:: TEXT EXTRACT ::
Vida is a new series about two Mexican-American estranged sisters, Lyn (Melissa Barrera) and Emma (Mishel Prada), they are
brought back to Boyle Heights by the death of their mother, Vidalia —
the titular Vida, the sisters learn more about their mother than she revealed in her life.
Before their mother died, the cold, flinty Emma
had been pursuing a white-collar career in Chicago, while flaky sex
enthusiast Lyn had been floating around San Francisco
having pie-in-the-sky ideas. Their return to their old neighborhood on
the east side of Los Angeles has landed them armpit-deep in personal and
political quandaries.
Their first shock was that their mother had
remarried – to a woman named Eddy (Ser Anzoategui). The second was that
she bequeathed her estate – an old apartment building with a
neighbourhood bar underneath – to be split between the three of them.

:: GIVEN DATA ::

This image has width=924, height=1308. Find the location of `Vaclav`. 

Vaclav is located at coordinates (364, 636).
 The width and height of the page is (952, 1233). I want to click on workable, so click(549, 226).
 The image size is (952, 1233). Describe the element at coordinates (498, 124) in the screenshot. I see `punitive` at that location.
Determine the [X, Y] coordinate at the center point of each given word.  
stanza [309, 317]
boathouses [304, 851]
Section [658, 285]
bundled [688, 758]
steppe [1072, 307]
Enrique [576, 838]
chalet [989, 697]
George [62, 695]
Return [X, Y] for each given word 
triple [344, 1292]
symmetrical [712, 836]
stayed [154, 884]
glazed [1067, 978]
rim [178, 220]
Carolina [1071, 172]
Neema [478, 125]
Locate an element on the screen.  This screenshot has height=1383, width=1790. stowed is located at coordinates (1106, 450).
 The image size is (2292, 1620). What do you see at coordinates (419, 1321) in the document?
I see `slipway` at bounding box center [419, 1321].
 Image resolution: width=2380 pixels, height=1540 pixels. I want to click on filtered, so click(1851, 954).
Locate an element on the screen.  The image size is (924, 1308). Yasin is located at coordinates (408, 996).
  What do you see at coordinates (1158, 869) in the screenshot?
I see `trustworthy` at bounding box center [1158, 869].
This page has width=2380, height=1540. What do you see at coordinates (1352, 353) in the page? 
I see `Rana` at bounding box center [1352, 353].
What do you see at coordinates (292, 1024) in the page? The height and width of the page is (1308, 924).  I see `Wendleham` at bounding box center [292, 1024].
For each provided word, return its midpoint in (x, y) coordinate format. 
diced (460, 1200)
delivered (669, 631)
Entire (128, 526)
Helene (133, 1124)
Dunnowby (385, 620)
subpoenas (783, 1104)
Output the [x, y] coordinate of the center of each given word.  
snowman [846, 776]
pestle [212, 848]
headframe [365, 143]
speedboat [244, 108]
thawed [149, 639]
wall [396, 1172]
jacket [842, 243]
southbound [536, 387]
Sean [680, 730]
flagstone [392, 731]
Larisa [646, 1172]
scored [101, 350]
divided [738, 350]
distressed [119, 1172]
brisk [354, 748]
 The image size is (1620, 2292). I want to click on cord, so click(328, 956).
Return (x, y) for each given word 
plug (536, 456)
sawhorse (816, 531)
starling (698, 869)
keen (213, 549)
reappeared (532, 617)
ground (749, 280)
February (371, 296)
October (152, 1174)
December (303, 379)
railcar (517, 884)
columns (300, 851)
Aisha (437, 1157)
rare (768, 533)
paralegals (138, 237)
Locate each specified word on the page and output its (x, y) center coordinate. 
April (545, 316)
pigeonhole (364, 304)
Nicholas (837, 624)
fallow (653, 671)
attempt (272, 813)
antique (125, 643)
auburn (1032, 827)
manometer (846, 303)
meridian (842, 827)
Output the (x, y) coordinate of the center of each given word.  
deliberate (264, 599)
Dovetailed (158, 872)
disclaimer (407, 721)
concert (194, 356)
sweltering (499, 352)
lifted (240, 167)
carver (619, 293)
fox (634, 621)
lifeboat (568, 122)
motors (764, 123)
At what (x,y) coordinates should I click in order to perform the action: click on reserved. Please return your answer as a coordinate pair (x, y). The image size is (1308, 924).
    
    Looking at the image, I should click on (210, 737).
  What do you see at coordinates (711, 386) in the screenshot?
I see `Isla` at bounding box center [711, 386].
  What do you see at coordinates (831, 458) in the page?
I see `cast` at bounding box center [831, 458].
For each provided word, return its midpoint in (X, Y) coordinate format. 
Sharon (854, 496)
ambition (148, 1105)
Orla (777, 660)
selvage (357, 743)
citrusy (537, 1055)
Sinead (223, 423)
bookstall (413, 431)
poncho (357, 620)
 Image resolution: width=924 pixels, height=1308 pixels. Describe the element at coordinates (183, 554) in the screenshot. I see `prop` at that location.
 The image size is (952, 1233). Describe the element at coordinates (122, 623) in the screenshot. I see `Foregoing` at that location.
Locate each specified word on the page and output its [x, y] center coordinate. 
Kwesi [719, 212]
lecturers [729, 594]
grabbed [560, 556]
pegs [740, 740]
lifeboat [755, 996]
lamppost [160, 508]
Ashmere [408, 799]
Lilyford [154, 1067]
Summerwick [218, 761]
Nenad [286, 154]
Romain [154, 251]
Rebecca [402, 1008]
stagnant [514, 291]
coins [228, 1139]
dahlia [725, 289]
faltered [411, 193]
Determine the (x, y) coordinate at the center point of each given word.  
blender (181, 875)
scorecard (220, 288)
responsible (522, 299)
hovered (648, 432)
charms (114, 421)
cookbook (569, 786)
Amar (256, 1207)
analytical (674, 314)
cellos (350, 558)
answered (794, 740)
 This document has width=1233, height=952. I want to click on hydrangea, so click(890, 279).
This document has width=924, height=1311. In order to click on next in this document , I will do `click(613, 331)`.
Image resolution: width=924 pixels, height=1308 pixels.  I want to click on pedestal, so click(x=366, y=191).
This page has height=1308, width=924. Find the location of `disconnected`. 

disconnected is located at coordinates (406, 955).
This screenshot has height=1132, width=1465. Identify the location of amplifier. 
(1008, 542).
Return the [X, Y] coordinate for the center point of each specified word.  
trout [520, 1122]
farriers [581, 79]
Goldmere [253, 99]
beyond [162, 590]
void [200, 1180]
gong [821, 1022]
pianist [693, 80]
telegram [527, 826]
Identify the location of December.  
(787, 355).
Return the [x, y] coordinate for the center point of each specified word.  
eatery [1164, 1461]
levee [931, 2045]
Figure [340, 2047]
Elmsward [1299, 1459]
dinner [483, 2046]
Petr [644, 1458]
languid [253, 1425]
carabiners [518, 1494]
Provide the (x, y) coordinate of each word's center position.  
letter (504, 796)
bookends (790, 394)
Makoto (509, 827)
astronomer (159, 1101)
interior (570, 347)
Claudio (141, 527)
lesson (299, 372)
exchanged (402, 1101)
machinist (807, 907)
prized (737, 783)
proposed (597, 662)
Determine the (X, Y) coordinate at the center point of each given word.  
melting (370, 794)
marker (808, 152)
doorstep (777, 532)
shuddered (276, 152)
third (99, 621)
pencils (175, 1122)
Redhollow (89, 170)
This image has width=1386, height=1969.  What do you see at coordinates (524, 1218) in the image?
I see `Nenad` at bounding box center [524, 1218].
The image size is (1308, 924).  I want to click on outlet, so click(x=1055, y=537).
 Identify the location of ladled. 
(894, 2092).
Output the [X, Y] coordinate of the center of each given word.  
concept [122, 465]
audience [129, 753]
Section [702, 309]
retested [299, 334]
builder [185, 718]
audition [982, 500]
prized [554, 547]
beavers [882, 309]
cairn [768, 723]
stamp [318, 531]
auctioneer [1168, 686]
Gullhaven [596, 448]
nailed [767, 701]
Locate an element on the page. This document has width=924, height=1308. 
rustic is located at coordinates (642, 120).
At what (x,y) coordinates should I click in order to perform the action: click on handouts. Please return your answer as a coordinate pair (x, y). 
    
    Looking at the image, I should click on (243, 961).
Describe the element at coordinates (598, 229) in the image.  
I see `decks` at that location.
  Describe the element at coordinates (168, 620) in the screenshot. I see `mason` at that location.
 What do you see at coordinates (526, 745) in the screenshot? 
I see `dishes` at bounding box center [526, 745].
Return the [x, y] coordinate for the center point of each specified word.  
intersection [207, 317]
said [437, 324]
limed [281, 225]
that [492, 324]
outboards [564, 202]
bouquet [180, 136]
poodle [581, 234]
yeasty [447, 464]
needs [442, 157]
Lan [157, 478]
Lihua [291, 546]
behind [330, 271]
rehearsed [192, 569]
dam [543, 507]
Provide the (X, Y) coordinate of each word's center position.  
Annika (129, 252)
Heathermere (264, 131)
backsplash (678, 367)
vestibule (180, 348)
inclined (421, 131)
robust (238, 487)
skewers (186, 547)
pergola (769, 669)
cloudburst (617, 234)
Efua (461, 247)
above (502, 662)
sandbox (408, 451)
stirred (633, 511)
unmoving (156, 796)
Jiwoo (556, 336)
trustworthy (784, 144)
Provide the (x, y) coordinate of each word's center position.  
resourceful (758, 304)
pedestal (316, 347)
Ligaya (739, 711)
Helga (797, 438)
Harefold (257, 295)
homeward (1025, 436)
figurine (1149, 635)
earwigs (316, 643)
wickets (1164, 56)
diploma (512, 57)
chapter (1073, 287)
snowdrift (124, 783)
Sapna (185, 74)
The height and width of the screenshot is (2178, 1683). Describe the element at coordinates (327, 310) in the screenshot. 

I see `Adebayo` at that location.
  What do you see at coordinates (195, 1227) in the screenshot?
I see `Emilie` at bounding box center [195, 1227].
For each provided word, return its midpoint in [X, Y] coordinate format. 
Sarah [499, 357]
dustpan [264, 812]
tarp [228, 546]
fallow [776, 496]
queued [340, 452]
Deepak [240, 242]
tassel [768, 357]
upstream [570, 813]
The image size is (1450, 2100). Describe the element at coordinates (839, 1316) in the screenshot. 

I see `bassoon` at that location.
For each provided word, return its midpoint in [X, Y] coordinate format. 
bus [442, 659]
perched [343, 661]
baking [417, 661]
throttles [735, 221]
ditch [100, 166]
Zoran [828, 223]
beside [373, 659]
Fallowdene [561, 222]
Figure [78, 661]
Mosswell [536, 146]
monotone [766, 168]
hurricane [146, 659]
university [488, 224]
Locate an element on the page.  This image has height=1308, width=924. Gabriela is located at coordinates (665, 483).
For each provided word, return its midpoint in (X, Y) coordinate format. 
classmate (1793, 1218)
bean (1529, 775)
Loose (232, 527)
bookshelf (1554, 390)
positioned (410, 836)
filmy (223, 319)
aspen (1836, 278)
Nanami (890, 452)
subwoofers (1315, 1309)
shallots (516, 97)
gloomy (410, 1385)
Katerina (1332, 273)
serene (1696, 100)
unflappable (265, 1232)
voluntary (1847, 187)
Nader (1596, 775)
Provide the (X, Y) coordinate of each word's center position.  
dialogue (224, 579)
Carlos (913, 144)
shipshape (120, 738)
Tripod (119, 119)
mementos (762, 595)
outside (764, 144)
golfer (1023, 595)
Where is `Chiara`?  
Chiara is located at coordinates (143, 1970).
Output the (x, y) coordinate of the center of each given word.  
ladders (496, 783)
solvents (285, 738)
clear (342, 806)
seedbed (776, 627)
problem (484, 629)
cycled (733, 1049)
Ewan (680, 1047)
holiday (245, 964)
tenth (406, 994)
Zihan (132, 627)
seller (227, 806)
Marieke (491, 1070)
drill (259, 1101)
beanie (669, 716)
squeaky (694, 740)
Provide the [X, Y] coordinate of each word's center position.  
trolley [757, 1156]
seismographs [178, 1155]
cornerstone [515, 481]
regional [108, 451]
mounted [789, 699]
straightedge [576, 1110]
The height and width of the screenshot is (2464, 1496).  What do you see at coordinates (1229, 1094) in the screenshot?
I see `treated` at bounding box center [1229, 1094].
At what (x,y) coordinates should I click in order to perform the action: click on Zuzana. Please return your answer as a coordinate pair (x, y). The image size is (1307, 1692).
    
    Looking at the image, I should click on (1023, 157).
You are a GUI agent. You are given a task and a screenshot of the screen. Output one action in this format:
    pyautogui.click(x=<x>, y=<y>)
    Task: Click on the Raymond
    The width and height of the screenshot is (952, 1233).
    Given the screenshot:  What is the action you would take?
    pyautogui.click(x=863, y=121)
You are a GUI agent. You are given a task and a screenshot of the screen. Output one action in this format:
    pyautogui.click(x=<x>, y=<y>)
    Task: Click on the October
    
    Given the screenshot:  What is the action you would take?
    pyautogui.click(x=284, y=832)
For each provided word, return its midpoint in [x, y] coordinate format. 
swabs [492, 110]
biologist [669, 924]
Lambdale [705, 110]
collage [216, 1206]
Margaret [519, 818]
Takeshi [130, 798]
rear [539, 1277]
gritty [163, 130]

:: REQUIRED ACTIONS ::
• a. Return the wording of the passage about the series Vida, starting at "Vida is a new" and ending at "in her life.", with no changes.
• b. According to the passage about the series Vida, whom had the sisters' mother remarried?
• c. Write what comes next in the passage about the series Vida, picking up after its final sentence.
The listing can be set aside; only the passage about the series Vida matters here.

:: ANSWERS PER TASK ::
• a.
Vida is a new series about two Mexican-American estranged sisters, Lyn (Melissa Barrera) and Emma (Mishel Prada), they are
brought back to Boyle Heights by the death of their mother, Vidalia —
the titular Vida, the sisters learn more about their mother than she revealed in her life.

• b. A woman named Eddy.

• c.
Hovering over everything is the accelerating gentrification of the
working-class Hispanic area by white developers – a gentrification
vociferously opposed by young social media firebrand Mari (Chelsea
Rendon).
Series creator Tanya Saracho, a Mexican-American playwright
whose TV credits include Looking and How to Get Away with Murder,
immediately gets into interesting territory. The early episodes range
across such things as Mexican-American attitudes towards homosexuality;
the different ways in which Emma and Lyn have chosen to engage (or not)
with the culture in which they were raised; and what responsibility they
might owe to undocumented immigrants in the apartment building – many
of whom face homelessness or deportation should they sell it.
Principal parts are well-written and cast, but the series seems overly
intent on an anything-but-vanilla approach to sex. The dialogue is also
hampered by a bloody-minded determination to shoehorn at least one
Spanish word – often one lost, lonely conjunction – into every English
line.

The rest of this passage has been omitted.